Net revenue dropped 6 per cent to $9.4bn in the final three months of the year, compared with analysts’ expectations for an 8.6 per cent decline to $9.15bn. Currency headwinds took 2 percentage points off growth, while divestitures and other extraordinary items took 10 percentage points off growth. Organic revenues increased 6 per cent, the company said. In North America, net revenue grew 8 per cent. Earnings dropped 55 per cent to 13 cents a share, whereas adjusted EPS was in line with analysts expectations of 37 cents a share.

The world’s largest maker of fizzy drinks has been making sweeping changes at its operations, selling of large portions of its bottling businesses across the globe having spent years revamping them to improve efficiency. Once complete the company will be focused on innovating around new products, as global consumers increasingly demand healthier fayre and marketing its brand.

The revamping of its bottling operations has been an important project for chairman and chief executive Muhtar Kent, who will this year be replaced by president and chief operating officer James Quincey.

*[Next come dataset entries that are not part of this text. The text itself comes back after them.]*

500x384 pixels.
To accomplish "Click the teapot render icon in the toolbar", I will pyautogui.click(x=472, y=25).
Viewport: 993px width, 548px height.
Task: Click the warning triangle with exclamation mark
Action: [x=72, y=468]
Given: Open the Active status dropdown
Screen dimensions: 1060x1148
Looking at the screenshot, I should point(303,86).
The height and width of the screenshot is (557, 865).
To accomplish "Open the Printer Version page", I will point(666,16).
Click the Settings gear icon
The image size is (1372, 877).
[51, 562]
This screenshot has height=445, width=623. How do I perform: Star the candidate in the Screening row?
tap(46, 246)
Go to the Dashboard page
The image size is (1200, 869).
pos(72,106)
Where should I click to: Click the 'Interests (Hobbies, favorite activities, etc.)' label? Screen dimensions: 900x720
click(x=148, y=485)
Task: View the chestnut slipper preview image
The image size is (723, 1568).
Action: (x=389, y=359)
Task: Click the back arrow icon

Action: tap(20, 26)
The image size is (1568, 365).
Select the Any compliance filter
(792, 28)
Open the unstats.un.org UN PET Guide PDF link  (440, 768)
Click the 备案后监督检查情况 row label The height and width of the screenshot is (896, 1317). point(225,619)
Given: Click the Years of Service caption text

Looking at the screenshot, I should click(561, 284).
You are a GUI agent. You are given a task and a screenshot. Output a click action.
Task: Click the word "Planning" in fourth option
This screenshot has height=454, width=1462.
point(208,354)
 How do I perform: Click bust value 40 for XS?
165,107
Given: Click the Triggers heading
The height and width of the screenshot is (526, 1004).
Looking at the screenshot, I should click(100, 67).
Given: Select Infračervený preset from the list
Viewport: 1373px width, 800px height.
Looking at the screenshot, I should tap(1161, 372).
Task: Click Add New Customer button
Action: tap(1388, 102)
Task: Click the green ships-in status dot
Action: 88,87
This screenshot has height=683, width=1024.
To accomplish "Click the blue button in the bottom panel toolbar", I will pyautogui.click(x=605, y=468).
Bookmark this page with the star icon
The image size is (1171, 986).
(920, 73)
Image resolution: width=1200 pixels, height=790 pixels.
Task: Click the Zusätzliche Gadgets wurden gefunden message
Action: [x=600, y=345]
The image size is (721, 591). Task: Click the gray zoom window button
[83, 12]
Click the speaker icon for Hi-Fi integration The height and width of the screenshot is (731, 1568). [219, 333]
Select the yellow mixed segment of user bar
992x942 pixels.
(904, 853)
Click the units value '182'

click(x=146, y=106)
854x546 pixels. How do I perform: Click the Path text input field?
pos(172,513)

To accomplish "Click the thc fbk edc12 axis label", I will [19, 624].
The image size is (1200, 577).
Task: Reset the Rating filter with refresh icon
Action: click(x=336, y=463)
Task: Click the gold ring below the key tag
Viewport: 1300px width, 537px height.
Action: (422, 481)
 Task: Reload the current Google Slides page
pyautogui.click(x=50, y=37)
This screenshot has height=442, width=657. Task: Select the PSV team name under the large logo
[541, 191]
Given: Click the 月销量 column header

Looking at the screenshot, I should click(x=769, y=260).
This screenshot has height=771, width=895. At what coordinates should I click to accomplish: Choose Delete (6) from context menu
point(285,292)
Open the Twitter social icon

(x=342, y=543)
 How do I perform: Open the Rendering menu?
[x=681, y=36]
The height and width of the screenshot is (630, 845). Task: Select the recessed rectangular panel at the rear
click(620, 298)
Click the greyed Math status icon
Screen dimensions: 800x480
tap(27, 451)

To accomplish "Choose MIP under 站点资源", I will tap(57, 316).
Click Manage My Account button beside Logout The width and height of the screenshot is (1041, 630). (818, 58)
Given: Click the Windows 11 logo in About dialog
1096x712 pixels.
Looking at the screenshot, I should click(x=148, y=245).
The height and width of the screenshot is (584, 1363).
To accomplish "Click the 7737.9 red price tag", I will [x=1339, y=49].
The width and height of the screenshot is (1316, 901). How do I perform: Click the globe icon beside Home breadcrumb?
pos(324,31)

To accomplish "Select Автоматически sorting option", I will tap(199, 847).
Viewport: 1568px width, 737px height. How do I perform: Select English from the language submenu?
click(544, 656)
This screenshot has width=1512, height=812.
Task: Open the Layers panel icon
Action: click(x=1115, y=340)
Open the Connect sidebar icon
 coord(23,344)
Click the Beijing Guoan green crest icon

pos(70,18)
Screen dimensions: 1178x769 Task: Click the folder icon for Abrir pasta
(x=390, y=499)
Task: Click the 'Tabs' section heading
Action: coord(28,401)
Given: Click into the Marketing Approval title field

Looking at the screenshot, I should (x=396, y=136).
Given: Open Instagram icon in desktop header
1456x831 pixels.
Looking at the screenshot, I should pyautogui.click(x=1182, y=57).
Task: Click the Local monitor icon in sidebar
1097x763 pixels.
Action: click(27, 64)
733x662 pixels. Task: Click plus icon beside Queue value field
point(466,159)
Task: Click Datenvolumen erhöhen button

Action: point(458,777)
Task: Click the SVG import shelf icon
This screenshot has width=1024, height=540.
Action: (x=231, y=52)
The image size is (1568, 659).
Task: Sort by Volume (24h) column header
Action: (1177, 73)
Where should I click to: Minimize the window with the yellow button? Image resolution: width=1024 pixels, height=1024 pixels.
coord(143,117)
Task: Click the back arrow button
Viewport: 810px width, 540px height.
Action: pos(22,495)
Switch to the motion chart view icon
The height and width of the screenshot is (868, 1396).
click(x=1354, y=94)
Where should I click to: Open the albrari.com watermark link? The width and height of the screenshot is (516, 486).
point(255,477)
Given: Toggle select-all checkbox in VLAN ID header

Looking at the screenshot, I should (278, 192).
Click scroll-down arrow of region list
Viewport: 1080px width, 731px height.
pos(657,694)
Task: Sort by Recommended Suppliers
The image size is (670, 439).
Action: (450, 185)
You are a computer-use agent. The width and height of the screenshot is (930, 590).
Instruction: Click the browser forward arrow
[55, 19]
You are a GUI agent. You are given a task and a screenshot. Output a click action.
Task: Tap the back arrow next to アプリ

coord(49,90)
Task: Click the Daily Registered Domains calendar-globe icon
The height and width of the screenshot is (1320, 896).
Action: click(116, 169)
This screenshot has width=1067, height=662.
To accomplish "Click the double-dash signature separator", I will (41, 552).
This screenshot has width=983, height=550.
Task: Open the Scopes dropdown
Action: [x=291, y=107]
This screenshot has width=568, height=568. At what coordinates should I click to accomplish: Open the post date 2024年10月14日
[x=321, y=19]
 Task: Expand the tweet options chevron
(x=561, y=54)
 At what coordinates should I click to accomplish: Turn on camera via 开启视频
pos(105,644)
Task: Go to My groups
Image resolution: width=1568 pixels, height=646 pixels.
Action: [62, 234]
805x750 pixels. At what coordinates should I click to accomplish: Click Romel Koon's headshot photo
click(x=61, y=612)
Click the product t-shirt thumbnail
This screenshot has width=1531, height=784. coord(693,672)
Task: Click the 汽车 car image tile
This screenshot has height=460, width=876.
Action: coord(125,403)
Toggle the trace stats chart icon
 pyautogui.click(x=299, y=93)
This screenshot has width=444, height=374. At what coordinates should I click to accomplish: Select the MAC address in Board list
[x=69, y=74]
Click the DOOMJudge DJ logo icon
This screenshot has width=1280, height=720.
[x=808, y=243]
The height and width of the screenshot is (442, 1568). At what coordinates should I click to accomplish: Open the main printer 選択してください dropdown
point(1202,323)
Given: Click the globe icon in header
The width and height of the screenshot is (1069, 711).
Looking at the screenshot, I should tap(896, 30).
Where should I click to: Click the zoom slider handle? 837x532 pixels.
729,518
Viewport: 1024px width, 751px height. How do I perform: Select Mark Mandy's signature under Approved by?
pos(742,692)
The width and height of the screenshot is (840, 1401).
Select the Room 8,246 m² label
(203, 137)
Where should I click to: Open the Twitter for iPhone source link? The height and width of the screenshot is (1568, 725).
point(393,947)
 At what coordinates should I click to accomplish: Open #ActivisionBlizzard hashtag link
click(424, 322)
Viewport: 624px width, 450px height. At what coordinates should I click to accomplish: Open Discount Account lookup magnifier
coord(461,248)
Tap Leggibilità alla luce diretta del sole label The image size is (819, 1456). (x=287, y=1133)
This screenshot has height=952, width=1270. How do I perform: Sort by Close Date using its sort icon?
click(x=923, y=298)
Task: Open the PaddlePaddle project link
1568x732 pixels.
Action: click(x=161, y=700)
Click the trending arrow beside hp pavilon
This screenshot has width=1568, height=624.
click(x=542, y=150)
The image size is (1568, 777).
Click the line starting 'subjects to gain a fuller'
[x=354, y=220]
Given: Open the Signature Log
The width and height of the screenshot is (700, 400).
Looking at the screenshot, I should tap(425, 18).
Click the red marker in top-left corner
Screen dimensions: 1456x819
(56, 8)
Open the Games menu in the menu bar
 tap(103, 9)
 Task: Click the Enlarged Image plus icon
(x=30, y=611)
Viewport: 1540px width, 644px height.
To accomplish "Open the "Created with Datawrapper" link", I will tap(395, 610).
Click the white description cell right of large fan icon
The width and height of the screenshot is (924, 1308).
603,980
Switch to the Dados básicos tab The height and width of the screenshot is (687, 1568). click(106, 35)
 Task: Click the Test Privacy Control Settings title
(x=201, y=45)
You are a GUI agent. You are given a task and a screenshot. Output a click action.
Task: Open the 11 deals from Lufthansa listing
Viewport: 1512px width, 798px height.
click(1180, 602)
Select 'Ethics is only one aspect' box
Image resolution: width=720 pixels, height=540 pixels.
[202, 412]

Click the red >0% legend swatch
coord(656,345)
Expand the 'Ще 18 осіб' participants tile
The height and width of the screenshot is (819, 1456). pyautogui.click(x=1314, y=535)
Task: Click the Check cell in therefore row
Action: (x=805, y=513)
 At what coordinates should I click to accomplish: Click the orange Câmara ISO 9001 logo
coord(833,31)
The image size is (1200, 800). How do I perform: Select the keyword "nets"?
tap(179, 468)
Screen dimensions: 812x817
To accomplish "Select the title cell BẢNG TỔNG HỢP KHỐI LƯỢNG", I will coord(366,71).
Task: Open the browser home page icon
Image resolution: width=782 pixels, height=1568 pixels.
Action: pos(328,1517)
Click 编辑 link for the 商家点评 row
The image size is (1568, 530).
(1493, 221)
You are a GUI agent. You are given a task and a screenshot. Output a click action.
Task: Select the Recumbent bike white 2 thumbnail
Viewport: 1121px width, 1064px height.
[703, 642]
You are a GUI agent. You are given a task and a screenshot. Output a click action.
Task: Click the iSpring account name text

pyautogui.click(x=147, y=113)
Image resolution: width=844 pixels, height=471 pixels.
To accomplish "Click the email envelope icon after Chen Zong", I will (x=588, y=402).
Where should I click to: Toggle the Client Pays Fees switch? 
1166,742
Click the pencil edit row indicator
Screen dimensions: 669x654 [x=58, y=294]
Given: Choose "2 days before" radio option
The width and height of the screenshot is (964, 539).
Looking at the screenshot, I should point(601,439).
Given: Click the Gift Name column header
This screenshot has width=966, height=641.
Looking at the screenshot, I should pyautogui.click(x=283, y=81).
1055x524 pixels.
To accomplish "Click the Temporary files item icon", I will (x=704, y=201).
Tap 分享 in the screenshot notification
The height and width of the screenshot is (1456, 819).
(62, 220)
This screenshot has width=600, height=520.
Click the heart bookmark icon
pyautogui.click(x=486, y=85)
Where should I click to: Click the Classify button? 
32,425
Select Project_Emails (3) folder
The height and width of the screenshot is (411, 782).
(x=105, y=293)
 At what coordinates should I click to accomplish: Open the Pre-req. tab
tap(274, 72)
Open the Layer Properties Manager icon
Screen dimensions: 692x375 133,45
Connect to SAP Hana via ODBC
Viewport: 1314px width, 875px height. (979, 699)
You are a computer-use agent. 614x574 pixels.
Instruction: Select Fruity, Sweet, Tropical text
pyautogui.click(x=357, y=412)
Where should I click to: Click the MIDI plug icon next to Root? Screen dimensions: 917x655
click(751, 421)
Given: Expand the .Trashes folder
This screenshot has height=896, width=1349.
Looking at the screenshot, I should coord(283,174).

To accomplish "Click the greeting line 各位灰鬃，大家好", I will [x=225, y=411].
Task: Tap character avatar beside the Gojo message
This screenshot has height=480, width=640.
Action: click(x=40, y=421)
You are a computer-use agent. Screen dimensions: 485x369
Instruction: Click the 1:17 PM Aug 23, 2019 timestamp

Mr Kent will remain as chairman.

Mr Kent said: “Strong price/mix stemming from our continued focus on driving revenue and solid performance in our developed markets helped offset persistent macroeconomic pressures in our emerging and developing markets.”

For the fiscal year started in January, Coca-Cola forecast about 3 per cent growth in organic revenues and 7 – 8 per cent growth in comparable currency-neutral pre-tax income.

Shares were down 0.5 per cent at $41.81 in pre-market trading.